I was out this weekend at a local “desserterie” after dinner for some, you guessed it, dessert. My friend and I agreed to split a chocolate fondue and a dessert wine flight – a tasting portion each of Sauvignon Blanc, Gewirtztraminer, and Port.

When the wines arrived it was immediately apparent that there was about half as much Port as each of the others. Before we could cock an eyebrow, the waitress helpfully explained:

We ran out of Port so I gave you more of the other two.

Now we all know that we came for the dessert, not for the wine. And It’s very possible our waitress was not even old enough to drink. But still.

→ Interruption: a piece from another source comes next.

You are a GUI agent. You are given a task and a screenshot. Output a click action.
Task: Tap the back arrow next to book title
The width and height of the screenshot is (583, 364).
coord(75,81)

Who thinks that extra Sauvignon Blanc and Gewirtztraminer make up for a shortage of Port? I’m not a big fan of dessert wines in general or Port in particular, but the Port was clearly the finale of the sequenced flight. If they’re down to the last lobster and it’s missing a claw, do they bring more mashed potatoes and think that’s going to make it OK? If you buy a suit and the jacket doesn’t fit, does an extra pair of pants improve your situation?

Additionally, I’m wondering how is it that a restaurant can end up with just two ounces of Port and no backup bottle? Port isn’t exactly perishable. What sick puppy poured the last full serving and put the near-empty bottle back without ordering more? That’s the sort of thing that happens with shared fridges in college – if you finish the milk, you’re responsible for disposing of the carton and buying more, so you leave just a scintilla of milk and put the container back.

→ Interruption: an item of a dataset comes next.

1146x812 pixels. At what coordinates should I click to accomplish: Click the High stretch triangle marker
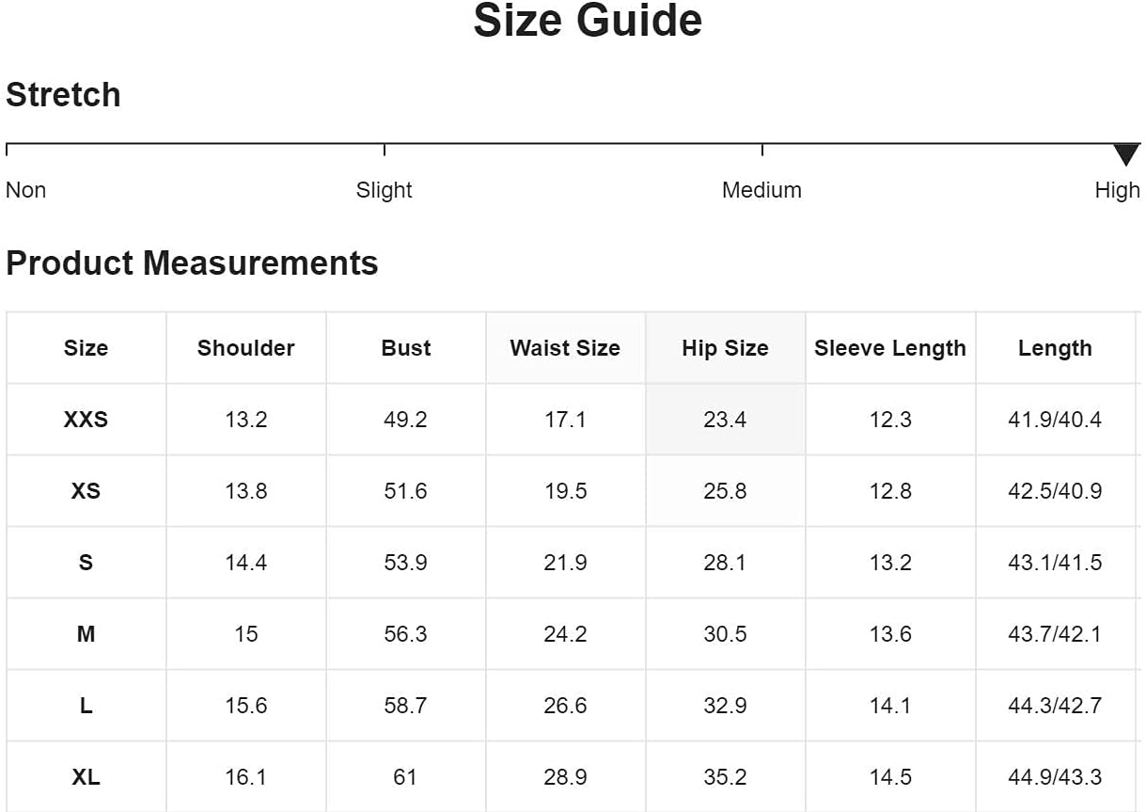coord(1125,155)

I’m also wondering if you really want the last drop of Port from the bottle, or if you want to advertise to your customer that you’ve served the last drop. We all know that sediment happens…

Now, I have to give the establishment some credit here because we were given an additional full (tasting) glass of some other Port at no charge when we complained, even though that Port was on the warm side. And the fondue was choctacular and free of complication, served in an asymmetrical ramekin atop a tea light with long-handled duelling forks, white cake, three kinds of berries, pineapple, ice cream (don’t ask me how you’re supposed to dip that in the fondue) and chocolate chip cookies.